Selected passage

Introduction
This article presents an OrderedDictionary<TKey,TValue> you can use in your projects since the Microsoft's OrderedDictionary class doesn't have a generic counterpart. This is a rewrite of the ordered dictionary rather than a wrapper to avoid boxing and unboxing.
Background
Standard IDictionary<TKey,TValue> containers aren't guaranteed to preserve the order of items. Sometimes however, you need a container that allows you to address by key or by index. That is what this class is for.
Using the Code
The code is partitioned into sections via partial classes in order to make it easier to read and navigate. The following is the core of the ordered dictionary, in OrderedDictionary.cs:
public partial class OrderedDictionary<TKey,TValue>
{
List<KeyValuePair<TKey,TValue>> _innerList;
Dictionary<TKey, TValue> _innerDictionary;
IEqualityComparer<TKey> _comparer = null;
public OrderedDictionary(int capacity,IEqualityComparer<TKey> comparer)
{
_innerDictionary = new Dictionary<TKey, TValue>(capacity, comparer);
_innerList = new List<KeyValuePair<TKey,TValue>>(capacity);
_comparer = comparer;
}
public OrderedDictionary(IEnumerable<KeyValuePair<TKey,TValue>> collection,
IEqualityComparer<TKey> comparer)
{
_innerDictionary = new Dictionary<TKey, TValue>(comparer);
_innerList = new List<KeyValuePair<TKey, TValue>>();
_AddValues(collection);
_comparer = comparer;
}
public OrderedDictionary(int capacity)
{
_innerDictionary = new Dictionary<TKey, TValue>(capacity);
_innerList = new List<KeyValuePair<TKey, TValue>>(capacity);
}
public OrderedDictionary(IEnumerable<KeyValuePair<TKey, TValue>> collection)
{
_innerDictionary = new Dictionary<TKey, TValue>();
_innerList = new List<KeyValuePair<TKey, TValue>>();
_AddValues(collection);
}
public OrderedDictionary(IEqualityComparer<TKey> comparer)
{
_innerDictionary = new Dictionary<TKey, TValue>(comparer);
_innerList = new List<KeyValuePair<TKey, TValue>>();
_comparer = comparer;
}
public OrderedDictionary()
{
_innerDictionary = new Dictionary<TKey, TValue>();
_innerList = new List<KeyValuePair<TKey, TValue>>();
}
public TValue GetAt(int index)
{
return _innerList[index].Value;
}
public void SetAt(int index,TValue value)

Exercise objective
Reproduce the ordered dictionary article between "Introduction" and "class is for.", inclusive, replacing "wrapper" with "facade".

Given entries
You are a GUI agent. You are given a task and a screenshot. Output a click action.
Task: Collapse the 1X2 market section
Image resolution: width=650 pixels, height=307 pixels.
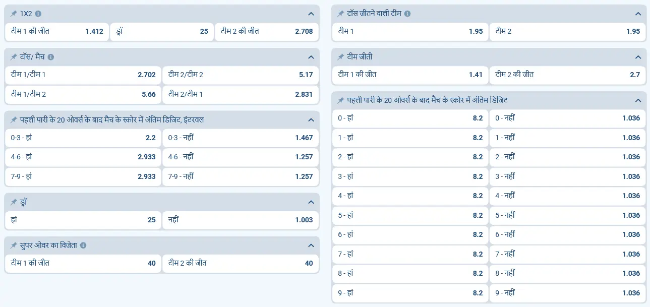click(x=311, y=14)
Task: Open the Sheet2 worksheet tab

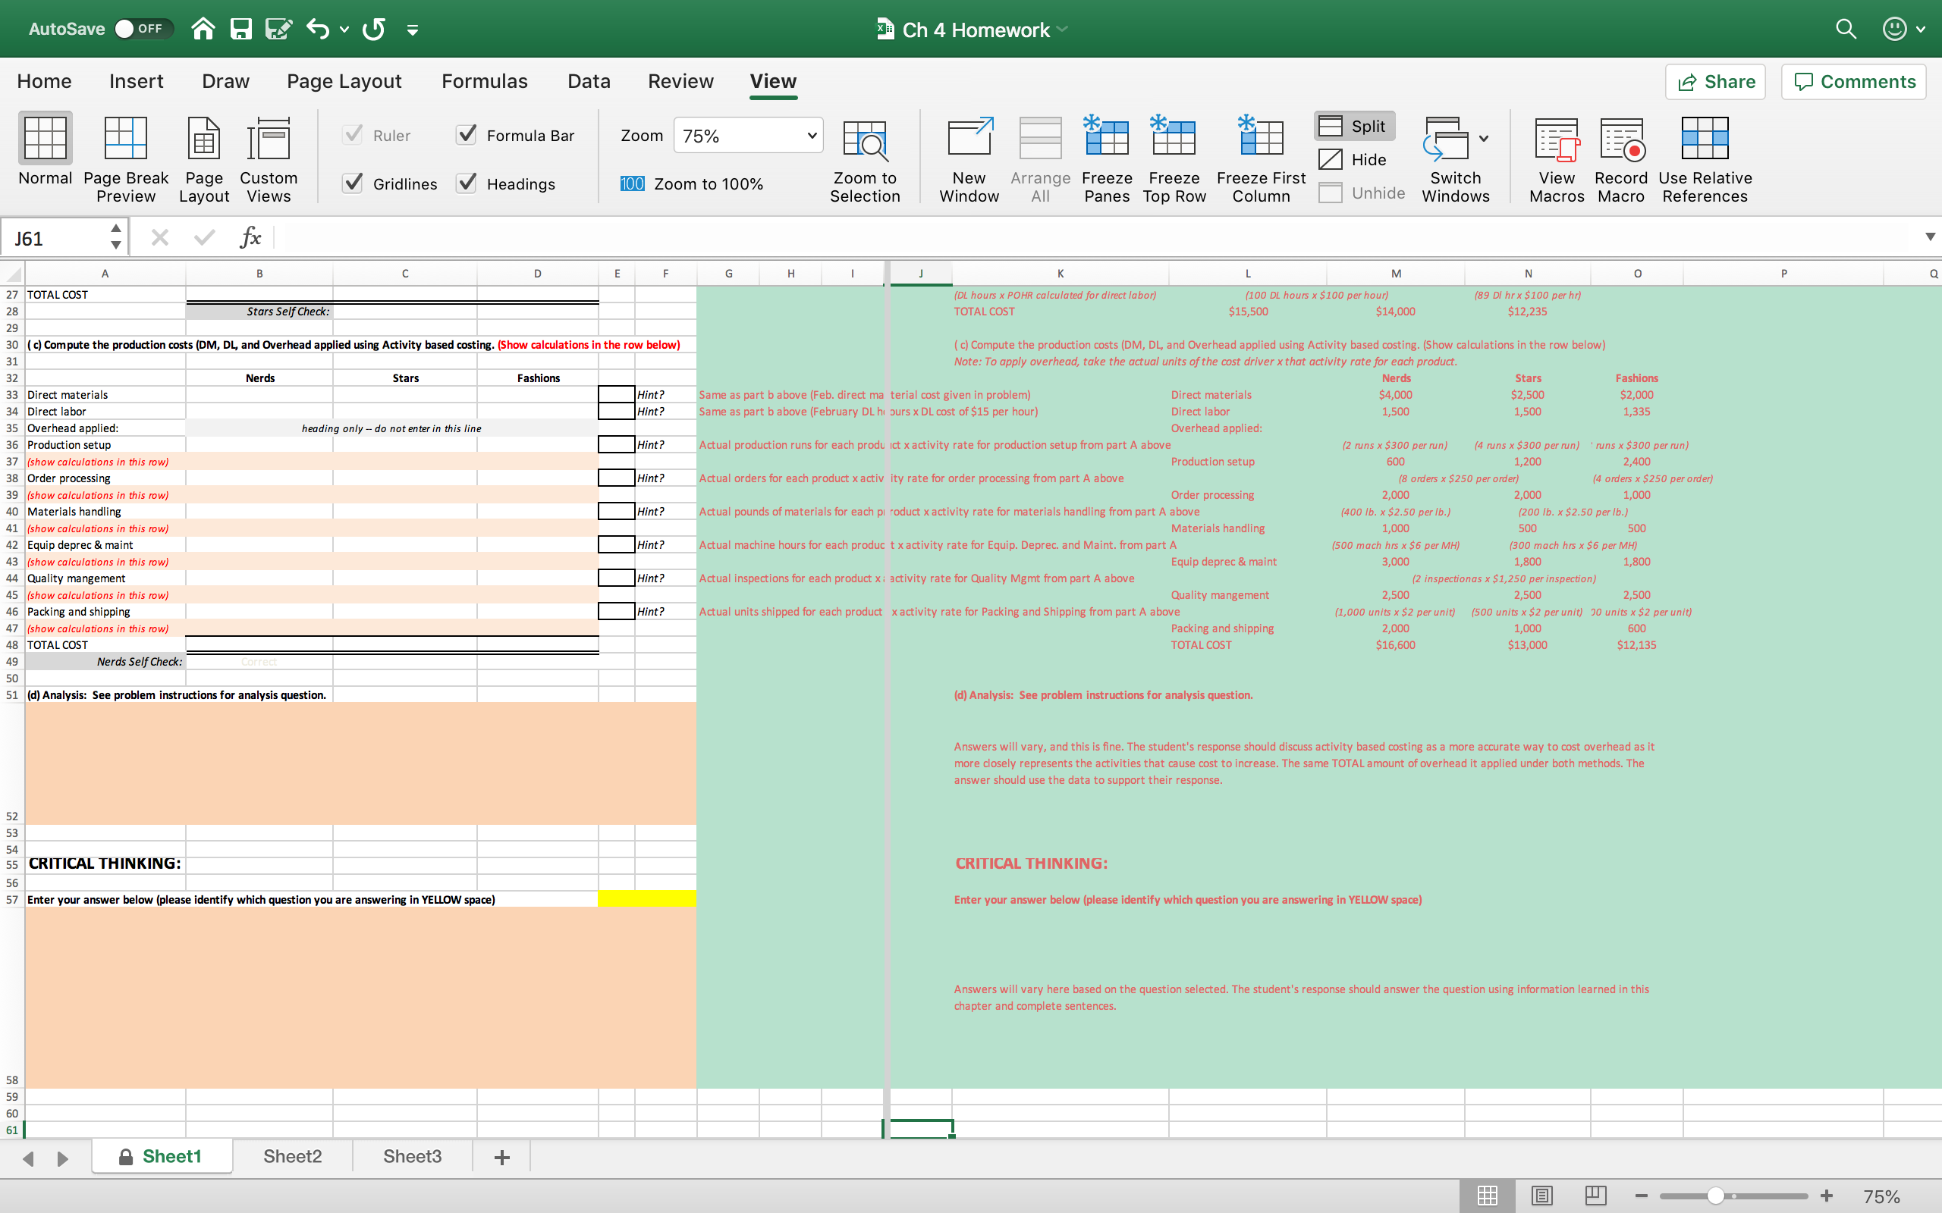Action: point(292,1156)
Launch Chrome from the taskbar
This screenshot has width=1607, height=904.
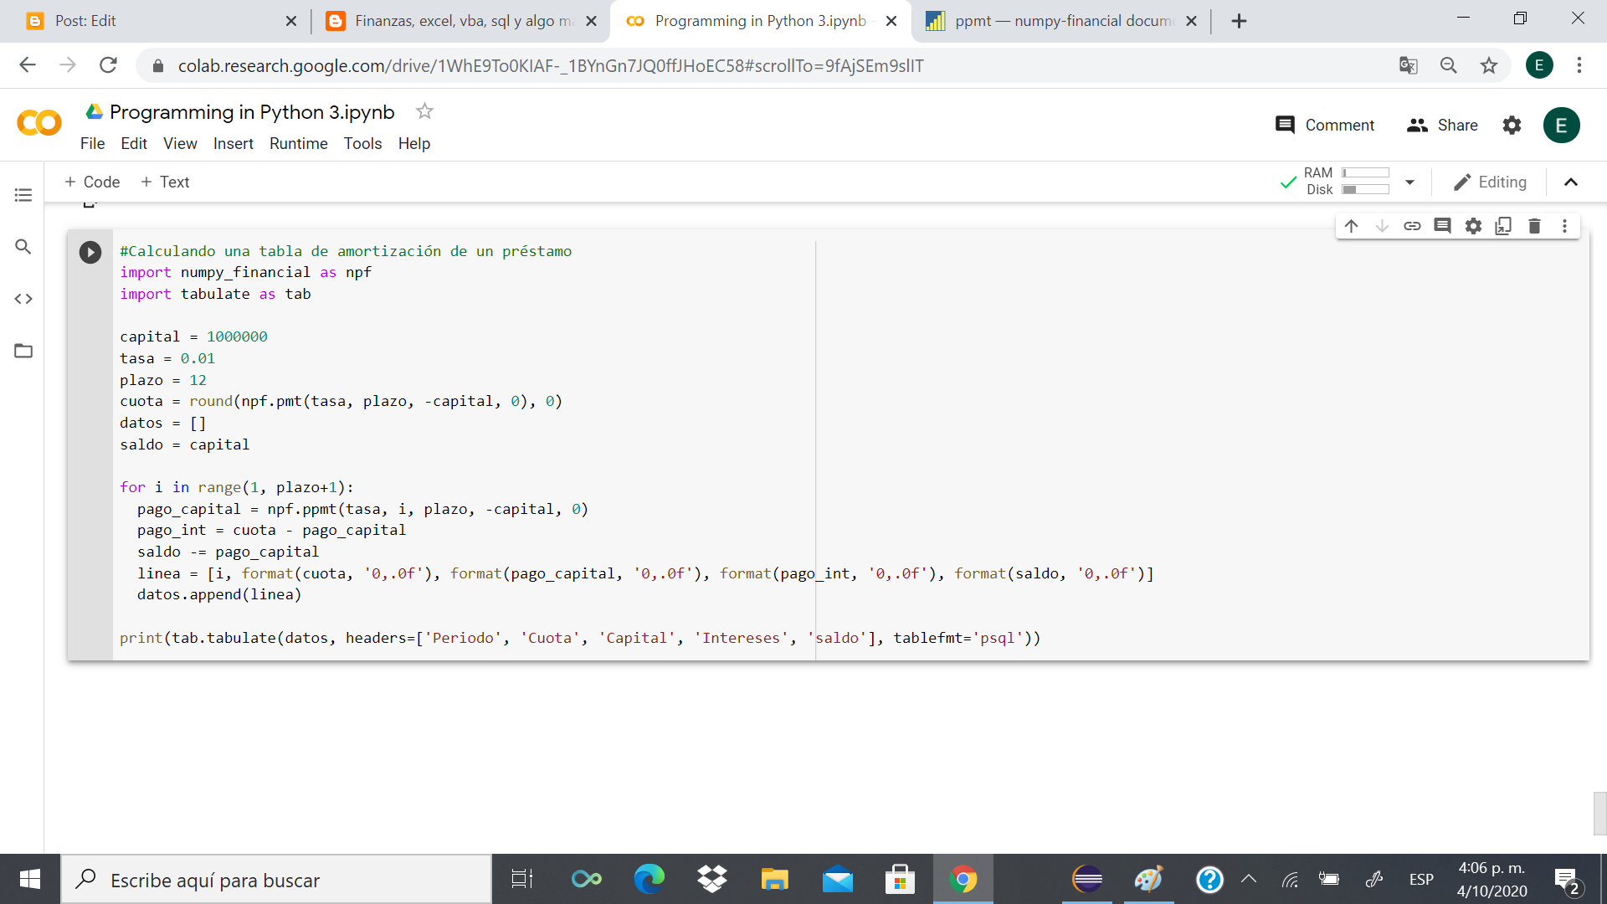pyautogui.click(x=963, y=879)
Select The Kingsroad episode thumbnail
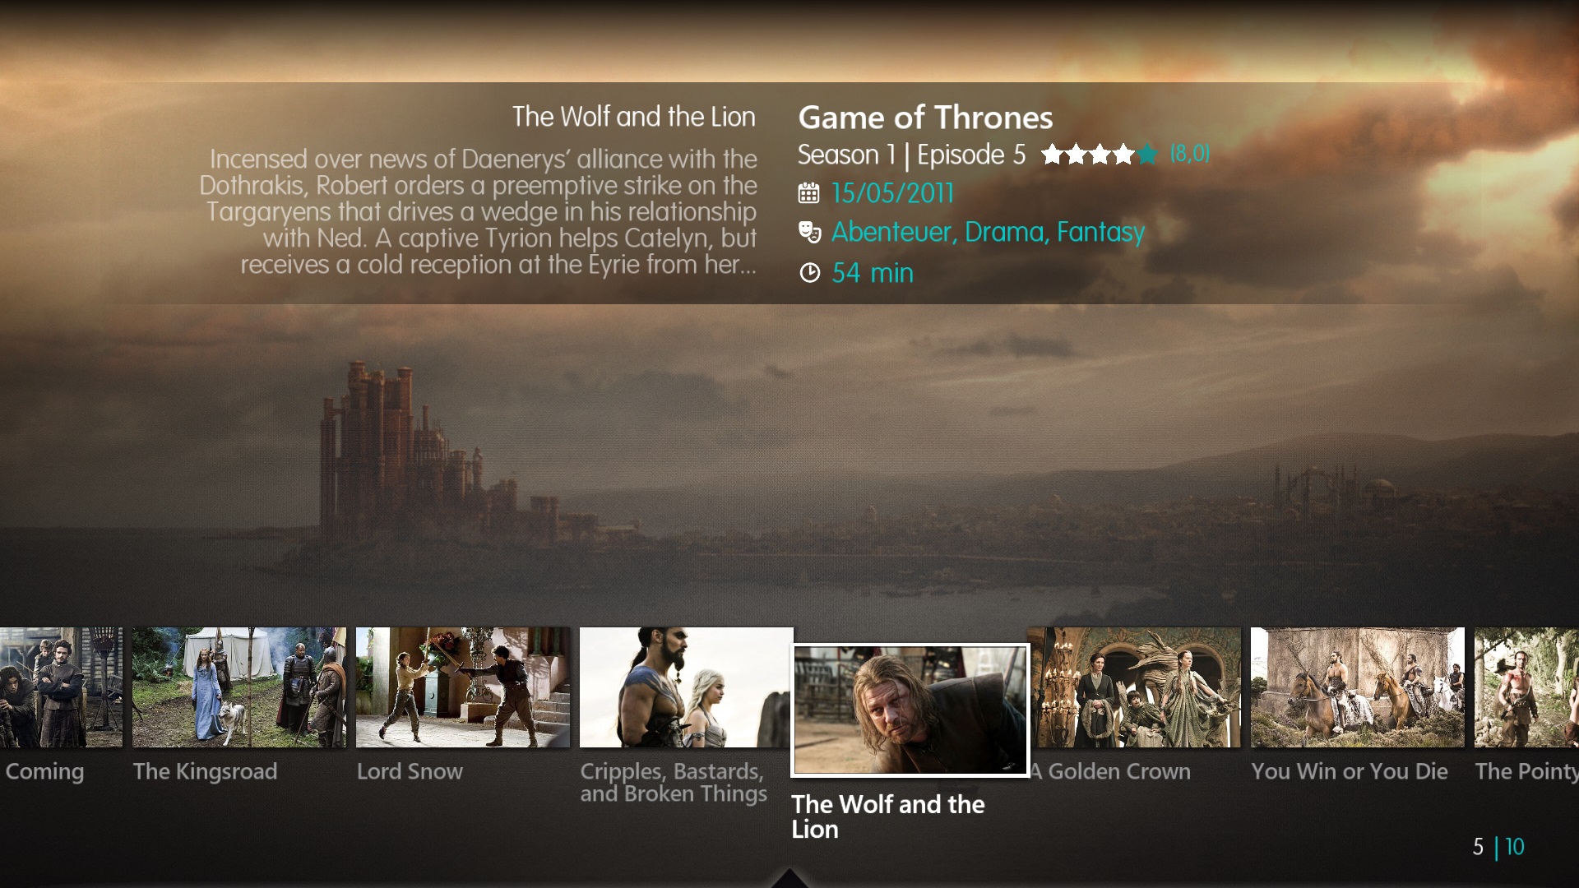This screenshot has height=888, width=1579. (239, 687)
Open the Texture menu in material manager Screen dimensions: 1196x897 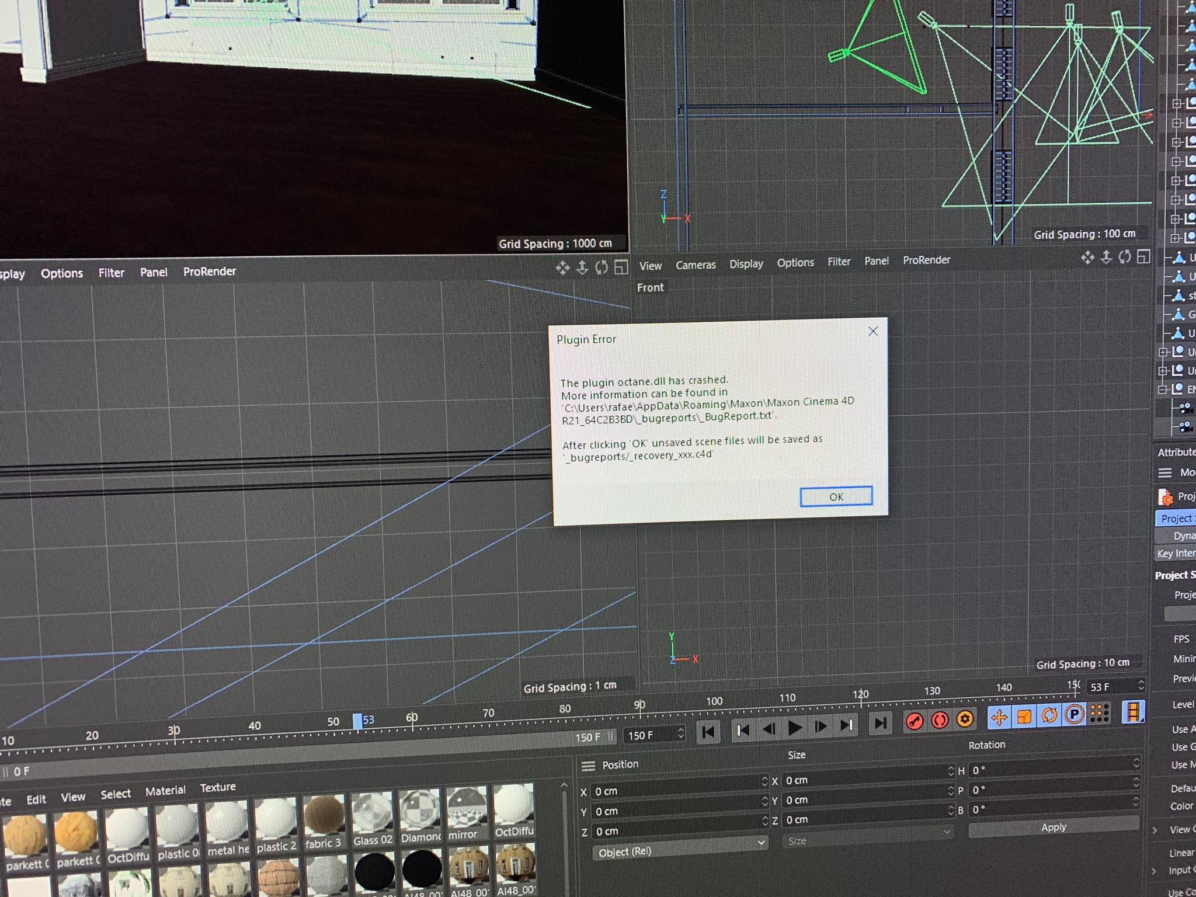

Complete output
Introduction
This article presents an OrderedDictionary<TKey,TValue> you can use in your projects since the Microsoft's OrderedDictionary class doesn't have a generic counterpart. This is a rewrite of the ordered dictionary rather than a facade to avoid boxing and unboxing.
Background
Standard IDictionary<TKey,TValue> containers aren't guaranteed to preserve the order of items. Sometimes however, you need a container that allows you to address by key or by index. That is what this class is for.